The request:
Render every line of the entries below as a Markdown table with two columns, Row and Line, numbering the rows in order and omitting blank lines.

(Item-finding entries)
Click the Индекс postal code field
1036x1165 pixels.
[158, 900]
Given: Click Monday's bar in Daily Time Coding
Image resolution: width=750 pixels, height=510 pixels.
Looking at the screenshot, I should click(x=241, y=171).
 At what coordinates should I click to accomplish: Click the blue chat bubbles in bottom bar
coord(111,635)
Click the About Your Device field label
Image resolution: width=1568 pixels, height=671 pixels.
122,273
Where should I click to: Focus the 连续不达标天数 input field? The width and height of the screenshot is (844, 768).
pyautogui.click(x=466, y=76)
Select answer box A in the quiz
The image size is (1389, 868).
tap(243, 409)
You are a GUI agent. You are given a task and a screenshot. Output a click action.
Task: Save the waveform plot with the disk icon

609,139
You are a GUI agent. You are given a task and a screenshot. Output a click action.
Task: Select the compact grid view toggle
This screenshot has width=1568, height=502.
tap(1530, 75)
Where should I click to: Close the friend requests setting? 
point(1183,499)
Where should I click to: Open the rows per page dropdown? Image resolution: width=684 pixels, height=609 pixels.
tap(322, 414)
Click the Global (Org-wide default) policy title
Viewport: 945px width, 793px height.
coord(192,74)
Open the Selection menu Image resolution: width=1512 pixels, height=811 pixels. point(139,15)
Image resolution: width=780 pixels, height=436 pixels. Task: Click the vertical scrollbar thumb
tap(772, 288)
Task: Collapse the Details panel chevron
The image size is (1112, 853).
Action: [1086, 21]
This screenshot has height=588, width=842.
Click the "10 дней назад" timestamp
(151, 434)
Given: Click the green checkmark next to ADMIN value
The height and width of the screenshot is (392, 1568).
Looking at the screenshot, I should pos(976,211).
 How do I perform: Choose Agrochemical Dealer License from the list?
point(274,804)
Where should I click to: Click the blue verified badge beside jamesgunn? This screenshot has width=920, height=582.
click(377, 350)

Written response:
| Row | Line |
|---|---|
| 1 | Click the Индекс postal code field |
| 2 | 1036x1165 pixels. |
| 3 | [158, 900] |
| 4 | Given: Click Monday's bar in Daily Time Coding |
| 5 | Image resolution: width=750 pixels, height=510 pixels. |
| 6 | Looking at the screenshot, I should click(x=241, y=171). |
| 7 |  At what coordinates should I click to accomplish: Click the blue chat bubbles in bottom bar |
| 8 | coord(111,635) |
| 9 | Click the About Your Device field label |
| 10 | Image resolution: width=1568 pixels, height=671 pixels. |
| 11 | 122,273 |
| 12 | Where should I click to: Focus the 连续不达标天数 input field? The width and height of the screenshot is (844, 768). |
| 13 | pyautogui.click(x=466, y=76) |
| 14 | Select answer box A in the quiz |
| 15 | The image size is (1389, 868). |
| 16 | tap(243, 409) |
| 17 | You are a GUI agent. You are given a task and a screenshot. Output a click action. |
| 18 | Task: Save the waveform plot with the disk icon |
| 19 | 609,139 |
| 20 | You are a GUI agent. You are given a task and a screenshot. Output a click action. |
| 21 | Task: Select the compact grid view toggle |
| 22 | This screenshot has width=1568, height=502. |
| 23 | tap(1530, 75) |
| 24 | Where should I click to: Close the friend requests setting?  |
| 25 | point(1183,499) |
| 26 | Where should I click to: Open the rows per page dropdown? Image resolution: width=684 pixels, height=609 pixels. |
| 27 | tap(322, 414) |
| 28 | Click the Global (Org-wide default) policy title |
| 29 | Viewport: 945px width, 793px height. |
| 30 | coord(192,74) |
| 31 | Open the Selection menu Image resolution: width=1512 pixels, height=811 pixels. point(139,15) |
| 32 | Image resolution: width=780 pixels, height=436 pixels. Task: Click the vertical scrollbar thumb |
| 33 | tap(772, 288) |
| 34 | Task: Collapse the Details panel chevron |
| 35 | The image size is (1112, 853). |
| 36 | Action: [1086, 21] |
| 37 | This screenshot has height=588, width=842. |
| 38 | Click the "10 дней назад" timestamp |
| 39 | (151, 434) |
| 40 | Given: Click the green checkmark next to ADMIN value |
| 41 | The height and width of the screenshot is (392, 1568). |
| 42 | Looking at the screenshot, I should pos(976,211). |
| 43 |  How do I perform: Choose Agrochemical Dealer License from the list? |
| 44 | point(274,804) |
| 45 | Where should I click to: Click the blue verified badge beside jamesgunn? This screenshot has width=920, height=582. |
| 46 | click(377, 350) |